Les moisissures libèrent des spores capables de provoquer ou d’aggraver des troubles respiratoires, particulièrement chez les personnes déjà sensibles comme les asthmatiques, les jeunes enfants ou les personnes âgées. Une exposition prolongée dans un logement affecté peut également causer des irritations des yeux, de la gorge ou de la peau chez certaines personnes plus sensibles à ce type de contamination fongique.

Au-delà de l’aspect sanitaire, cette humidité persistante dégrade progressivement le support sous-jacent, qu’il s’agisse d’une chape en béton qui se fragilise ou d’un plancher en bois qui pourrit peu à peu, un problème structurel qui s’aggrave d’autant plus que la situation reste longtemps sans traitement.

traiter la moisissure

Comment diagnostiquer l’étendue du problème ?

Soulevez délicatement un coin ou une lame de votre revêtement dans la zone suspectée, généralement là où une odeur de moisi se fait le plus sentir ou où le lino présente un début de décollement ou de gondolement visible.

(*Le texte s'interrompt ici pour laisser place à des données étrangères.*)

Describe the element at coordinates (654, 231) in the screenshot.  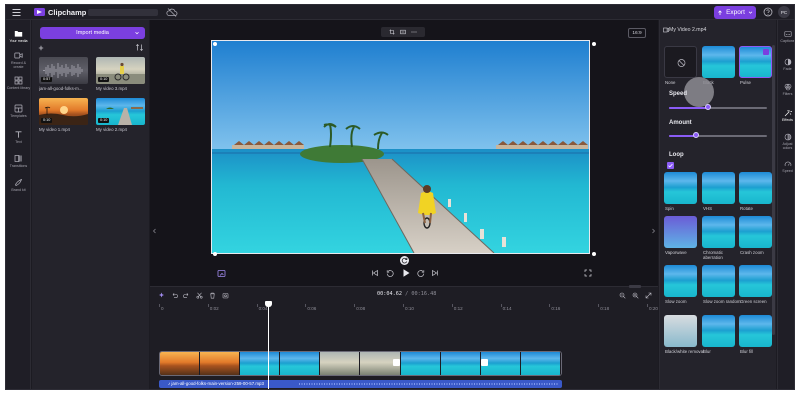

Un taux d’humidité anormal se vérifie facilement à l’aide d’un humidimètre, un outil abordable qui confirme objectivement l’ampleur du problème avant d’entreprendre les travaux nécessaires.

Si la moisissure touche une surface étendue ou si vous suspectez une infiltration active plutôt qu’une simple humidité résiduelle, mieux vaut faire appel à un professionnel pour identifier précisément la source du problème avant toute intervention, un traitement superficiel restant inutile tant que la cause profonde n’a pas été traitée.

Les étapes pour traiter la moisissure et assainir le sol

1. Retirer entièrement le revêtement touché

Retirez complètement le linoléum affecté ainsi que la colle résiduelle, en ne vous limitant jamais à la seule zone visiblement touchée, les spores de moisissure se propageant souvent bien au-delà de la surface qui présente des taches apparentes. Portez un masque de protection adapté durant cette opération, la manipulation d’un matériau moisi libérant une quantité importante de spores dans l’air ambiant.

2. Nettoyer et traiter la surface en profondeur

Nettoyez soigneusement le support à l’aide d’une solution antifongique adaptée, en insistant particulièrement sur les zones les plus touchées visuellement. Un traitement à base d’eau oxygénée ou de produits spécifiques vendus en magasin de bricolage élimine efficacement les moisissures sans les conséquences sanitaires et environnementales associées à l’eau de javel, parfois utilisée à tort pour ce type de traitement.

3 Assurer un séchage complet avant toute nouvelle pose

Laissez le support sécher complètement, plusieurs jours voire plusieurs semaines selon l’ampleur de l’humidité constatée, en utilisant éventuellement un déshumidificateur pour accélérer ce processus. Vérifiez le taux d’humidité résiduel avant d’envisager la pose d’un nouveau revêtement, cette précaution évitant de reproduire exactement le même problème quelques mois plus tard.